Too many choices?
The new discount drug cards come in dizzying variety, like many things these days -- from cell phone plans to Oreo cookies. The smorgasbord of options can empower consumers, or overwhelm them.
But Stephen W. Schondelmeyer spent 45 minutes trolling a Medicare Web site to determine which of 73 card offers might work best for his mom, then was amazed when he hit the print button on his computer.
University of Minnesota. "I didn't have any idea about what I could do with 289 pages."
Designed to help seniors combat the rising cost of drugs, Medicare drug cards have instead been criticized as the latest contributor to "consumer overload."
From retirement investment options to phone plans, from energy providers to Oreo cookie varieties, consumers have never been greeted by more choices.
One author on the topic found twice as many vehicle models today compared with the early 1970s, five times as many varieties of milk and nearly 60 times as many styles of running shoes.
The reasons for the multiplicity of options are, well, many: deregulation, government actions, new technologies, a shift from public to private sector providers that began under President Ronald Reagan.
Having many options can be liberating and empowering, but also bewildering. Sometimes, consumers simply freeze in the face of a free market's freedoms.
For instance, cell phone users didn't switch carriers as liberally as predicted after the advent last year of "portability," the ability to transfer a phone number between companies.

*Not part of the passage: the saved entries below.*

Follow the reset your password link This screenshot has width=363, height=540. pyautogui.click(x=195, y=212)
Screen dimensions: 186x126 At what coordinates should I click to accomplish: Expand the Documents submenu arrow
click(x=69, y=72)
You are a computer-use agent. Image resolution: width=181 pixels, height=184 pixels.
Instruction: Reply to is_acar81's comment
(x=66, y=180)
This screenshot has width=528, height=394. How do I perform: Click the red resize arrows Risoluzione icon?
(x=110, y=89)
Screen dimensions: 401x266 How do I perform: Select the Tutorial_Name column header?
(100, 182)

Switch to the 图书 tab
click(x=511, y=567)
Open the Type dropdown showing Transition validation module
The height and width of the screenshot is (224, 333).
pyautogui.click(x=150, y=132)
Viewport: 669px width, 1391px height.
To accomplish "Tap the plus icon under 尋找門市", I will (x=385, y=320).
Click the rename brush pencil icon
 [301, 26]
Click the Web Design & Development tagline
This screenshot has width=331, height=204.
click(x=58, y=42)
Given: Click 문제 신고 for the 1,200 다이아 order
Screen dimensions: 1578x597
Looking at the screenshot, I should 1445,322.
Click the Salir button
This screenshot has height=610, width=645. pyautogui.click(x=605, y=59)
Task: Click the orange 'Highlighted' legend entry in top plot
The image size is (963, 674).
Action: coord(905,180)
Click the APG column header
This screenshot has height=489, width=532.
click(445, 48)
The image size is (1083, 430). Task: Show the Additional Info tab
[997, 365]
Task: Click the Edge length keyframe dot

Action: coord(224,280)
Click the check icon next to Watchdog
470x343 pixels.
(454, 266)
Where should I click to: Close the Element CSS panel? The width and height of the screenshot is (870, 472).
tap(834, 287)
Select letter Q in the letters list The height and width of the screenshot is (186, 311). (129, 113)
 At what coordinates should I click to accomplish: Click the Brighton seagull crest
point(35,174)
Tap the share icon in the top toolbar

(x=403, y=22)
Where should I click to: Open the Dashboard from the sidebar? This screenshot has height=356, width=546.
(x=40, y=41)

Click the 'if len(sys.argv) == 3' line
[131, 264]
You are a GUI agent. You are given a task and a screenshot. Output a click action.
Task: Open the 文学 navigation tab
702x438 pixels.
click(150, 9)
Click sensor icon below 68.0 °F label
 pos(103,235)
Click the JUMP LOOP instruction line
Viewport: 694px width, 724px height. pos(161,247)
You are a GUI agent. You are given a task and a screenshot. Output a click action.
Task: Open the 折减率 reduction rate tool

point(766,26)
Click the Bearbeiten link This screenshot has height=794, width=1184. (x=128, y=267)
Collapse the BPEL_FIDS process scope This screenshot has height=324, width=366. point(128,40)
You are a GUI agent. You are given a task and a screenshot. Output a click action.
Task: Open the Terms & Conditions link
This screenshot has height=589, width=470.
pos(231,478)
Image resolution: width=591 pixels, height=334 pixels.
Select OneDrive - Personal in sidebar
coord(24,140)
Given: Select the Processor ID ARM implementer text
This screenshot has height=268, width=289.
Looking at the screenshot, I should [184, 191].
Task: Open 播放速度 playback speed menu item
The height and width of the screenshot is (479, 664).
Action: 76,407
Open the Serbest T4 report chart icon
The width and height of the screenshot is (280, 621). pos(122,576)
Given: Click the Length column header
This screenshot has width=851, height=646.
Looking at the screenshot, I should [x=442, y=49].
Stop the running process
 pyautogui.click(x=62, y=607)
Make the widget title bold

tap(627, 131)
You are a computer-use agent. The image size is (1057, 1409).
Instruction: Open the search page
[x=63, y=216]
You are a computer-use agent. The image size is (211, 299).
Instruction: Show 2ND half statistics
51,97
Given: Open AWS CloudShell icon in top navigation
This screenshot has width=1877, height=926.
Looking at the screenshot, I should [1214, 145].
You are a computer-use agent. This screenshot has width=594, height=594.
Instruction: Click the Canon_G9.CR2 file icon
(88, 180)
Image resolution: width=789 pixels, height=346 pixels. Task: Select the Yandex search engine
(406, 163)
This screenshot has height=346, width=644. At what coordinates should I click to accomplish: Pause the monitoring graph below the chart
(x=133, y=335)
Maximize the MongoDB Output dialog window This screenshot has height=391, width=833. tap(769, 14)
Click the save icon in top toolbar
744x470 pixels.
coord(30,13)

And a Columbia University study found that the rate of employee participation in 401(k) retirement savings plans dropped as the number of investment choices multiplied. Workers were so befuddled they were willing to forfeit an employer's matching funds, according to a study by Sheena Iyengar, a professor of psychology and management at Columbia.
"People feel overwhelmed," said Emily Pasterick, a representative from Computer Sciences Corp., one of dozens of companies that offer drug discount cards.
She sat at a table in the Sandtown-Winchester Senior Center in West Baltimore one morning early this month at a forum on the cards attended by about 60 seniors. Pasterick came armed with pamphlets, price lists and a dish of candy. But few of the seniors approached to ask questions, and none filled out enrollment forms.
"They just want to take one of everything and take it home and look at it," she said.
"They explained it pretty well, but it's all jumbling together," said Maybelle Brown, of West Baltimore, after listening to experts from the state, city and AARP.
Across the country, seniors haven't been rushing to sign up for the cards, which promise some relief from the high cost of medications. The Pharmaceutical Care Management Association, an industry trade group, estimates that the cards save an average 17 percent off retail prices on brand-name drugs and 35 percent on generics.
Of 41 million Americans covered by Medicare, many have retiree, veteran or other drug benefits, but the government estimates that 15 million seniors could benefit from the new cards. With signups beginning in May, only 1.2 million seniors had enrolled themselves as of last week, according to the Center for Medicare and Medicaid Services, the federal agency that runs the program. Another 2.4 million were enrolled automatically because they're already in Medicare HMOs.
The cards were created as part of a sweeping Medicare reform law passed early this year, and will disappear in 2006, when Medicare begins to offer a prescription benefit. Designed to help with drug costs over the next year and a half, the cards are offered by insurers and others who are able to get discounts through bulk purchases.
Each card offers different discount rates on different drugs, and each has a different list of participating pharmacies who have agreed to honor it. Prices, listed drugs and participating pharmacies can change, so seniors have a hard time deciding which card will offer the best deal for their medicines.